Do Thanh Trung, a Hanoi-based Bach Mai Hospital kidney patient, said that many like him also had no medical insurance and had been treated at the hospital for years.

“During the last eight years, I have come to the hospital three times a week for treatment. My monthly treatment costs are nearly VND10 million ($526.3) including dialysis, assorted medicines and traveling costs,” said Trung, who is a northern Thai Binh province farmer.

“I cannot imagine how we can manage if the hospital fees increase,” he said.

According to the MoH, 55 million, or 63 per cent of 86.5 million Vietnamese people, have had health insurance. This means that the remaining population, who do not have health insurance and stable incomes such as farmers, households living a little above the poverty line and self-employed labourers, will be greatly affected by the proposed hospital fee hike.

Moreover, under the Health Insurance Law which took effect in July 2009, poor patients have to pay 5 per cent of total hospital fees and the rest is reimbursed by the health insurance agency. However, for many poor families, the even 5 per cent has hit them hard.

“I think that the draft is very good for public hospitals, because the new fee levels will help them offset big expenses, better infrastructure and medical treatment quality,” said Nguyen Ngoc Hien, vice director of Hanoi’s Bach Mai Hospital.

But, many patients showed their concern over whether public hospital services would be improved.

“I support the increase, but in the case that public hospital services must be improved.
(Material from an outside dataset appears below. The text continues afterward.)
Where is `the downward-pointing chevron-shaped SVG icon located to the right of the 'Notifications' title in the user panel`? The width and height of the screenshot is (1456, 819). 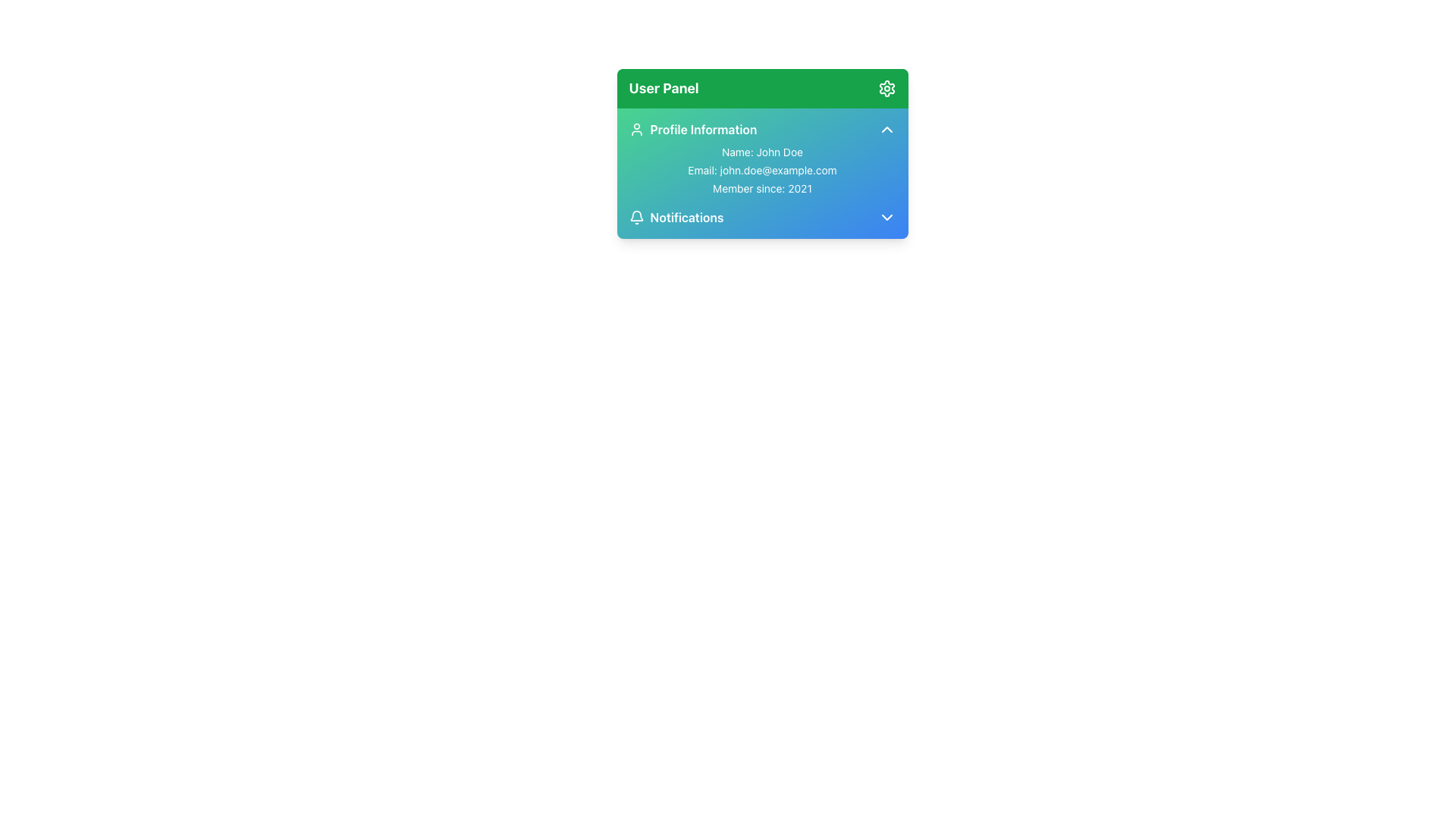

I have had medical treatment in many hospitals, but all of them lack beds. One bed is often shared by three to five patients,” says Pham Thanh Bang, an arthritis patient from Hanoi’s E Hospital.

But Pham Thi Bich, an osteomyelitis patient from Hanoi’s Saint Paul Hospital, said that the proposed hike almost made no sense, because many public hospitals had already increased their fees.

“It is quite wrong for the MoH to say that hospitals are charging VND3,000-VND5,000 ($0.15-$0.26) for a check-up and VND18,000-VND20,000 ($1) for a bed per day. In fact, the fees have already been pushed 10-fold over the past years,” Bich said.

In fact, the MoH’s draft on partial medical fee hike does not feature a specific plan to improve medical facilities and services nationwide that are overloaded and fail to meet demand.

Local media have many times reported constant overloading at almost public hospitals where each doctor had to examine 100-120 patients per day.

Moreover, the draft also does not mention a transparent financial mechanism and the specific foundations for calculating the proposed fee hikes. It also does not detail the fees of services needed to be increased, as well as clearly affirm that medical treatment quality and facilities will be ameliorated after there are fee hikes.

Tran Quy Tuong, vice head of MoH’s Health Examination and Treatment Management Department, said that the treatment quality depended on many factors such as the knowledge and professional skills of health workers, medical facilities and equipment.

Therefore, even the  MoH could not affirm whether the treatment quality would be improved or not, and whether a hospital bed would surely be for one patient.

Nguyen Cao Luan, head of Bach Mai Hospital’s Hemodialysis Department, agreed that higher costs for medical services were necessary, but a roadmap on gradual increases of medical fees was needed to minimise the negative effects on the poor.

“I think that public hospitals should establish funds to assist poor patients. The funds will partly  come from the hospitals’ collected fees,” he said.